A: Toxic mold causes problems because it may produce mycotoxins. These discourage the growth of other microorganisms and usually cause health problems in people. One of the most common molds that produce mycotoxins is a black mold called Stachybotrys chartarum. This type of mold usually requires a lot of moisture to grow and commonly grows on water damaged building materials that have a low nitrogen and high fiber content. Indoors, it can be found on wallboard, wallpaper, wood, or jute. Outdoors, it can be found in rotting haystacks, leaf debris, or soil.

Q: Is it possible to have the amount of mold measured in a home?

A: The EPA (U.S. Environmental Protection Agency) has guidelines for mold removal and remediation. There are many companies in the mold remediation business, particularly to address mold issues after some type of flooding in your house. They can measure for levels of mold if it is hidden and also dispose of or replace materials that have visible mold on them. Any cleanup of mold should be approached with precautions and appropriate masks to prevent any spore inhalation as well as knowledge of proper disposal techniques. If the damage is extensive or if you suspect hidden mold, it is wise to hire a professional mold remediation company.

Q: Are all types of molds harmful to my health?

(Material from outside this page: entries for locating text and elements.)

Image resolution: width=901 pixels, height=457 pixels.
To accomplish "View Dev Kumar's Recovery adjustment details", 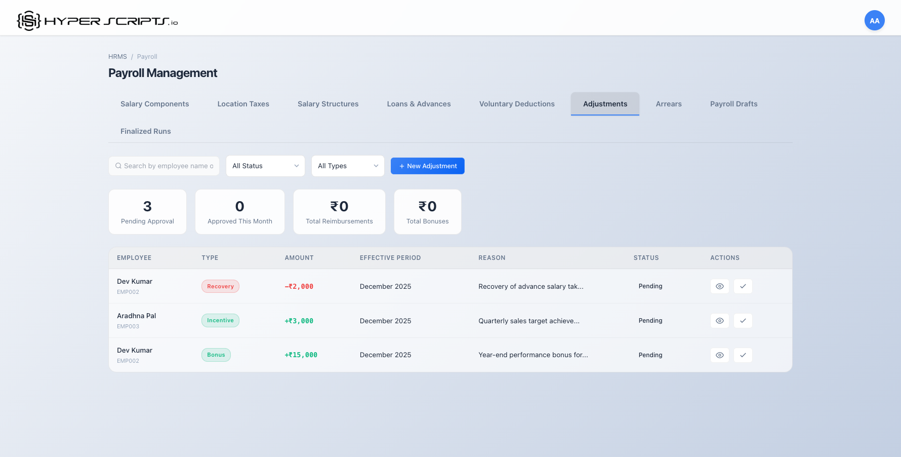I will point(719,286).
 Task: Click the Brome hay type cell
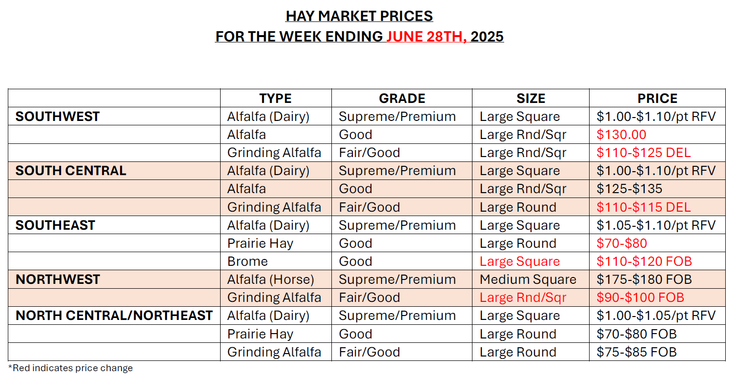(247, 261)
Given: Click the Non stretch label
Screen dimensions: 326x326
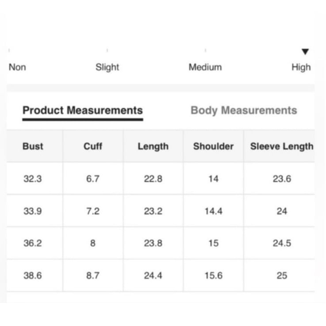Looking at the screenshot, I should point(17,67).
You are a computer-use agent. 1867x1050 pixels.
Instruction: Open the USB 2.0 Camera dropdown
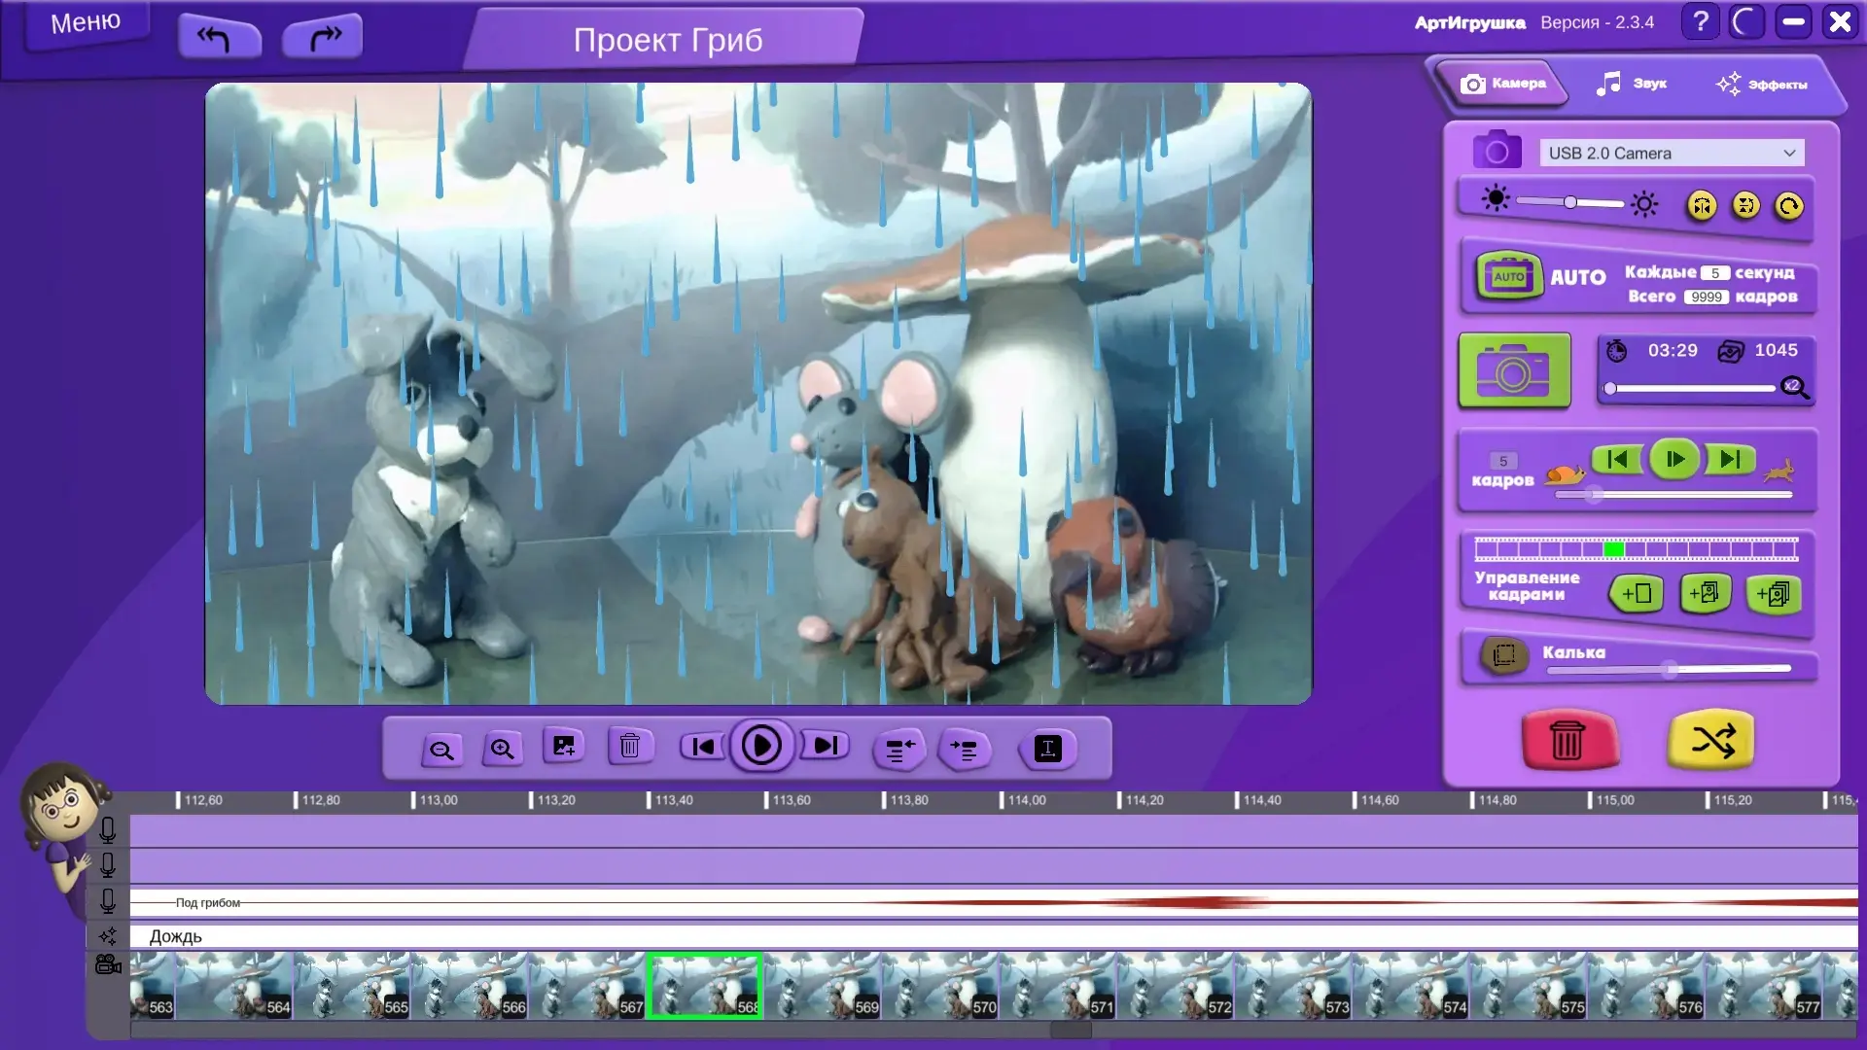tap(1672, 153)
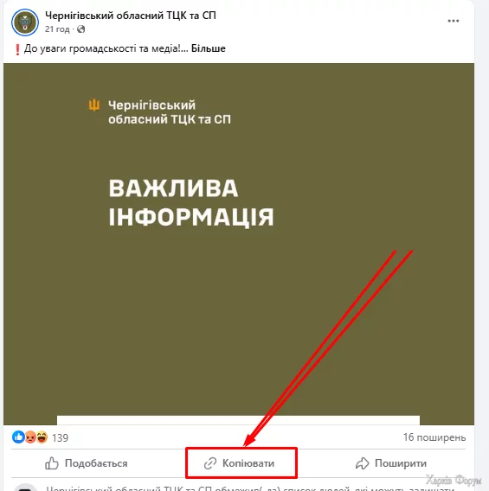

A: Not necessarily, unless you are severely allergic. Certain molds have a greater potential to be harmful than others, these are often called black mold or toxic mold. There are common types of indoor mold (non-toxic, but still irritating to many people) which include: Alternaria, Aspergillus, Cladosporium, Mucor, and Penicillium. Research studies have shown that exposure to mold (by touch or inhalation) can be an allergy trigger that can cause severe reactions in some people. Asthma and other respiratory problems can also be a reaction. These respiratory and allergic reactions are the familiar symptoms of difficulty breathing and shortness of breath (also called wheezing); nasal and sinus congestion; irritated eyes; dry and hacking cough; irritated nose or throat; and skin rashes, itching, or irritation.

Q: Have there been any successful toxic mold lawsuits?

A: There have been several homeowners that experienced significant damage to their health and homes who received favorable jury verdicts and settlements, some in the million-dollar range. One example was in Delaware where a landlord was held liable because he negligently did not fix water leaks in the apartment, which resulted in the growth of toxic mold and health problems for tenants. He was required to pay more than a million dollars. There have been cases in California and Texas where a contractor's poor construction caused water leaks that contributed to the growth of mold, causing serious health problems for the homeowners and their friends and families. The verdicts range between several hundred thousand and a million dollars. There tend to be more limits on homeowner insurance claims in recent years.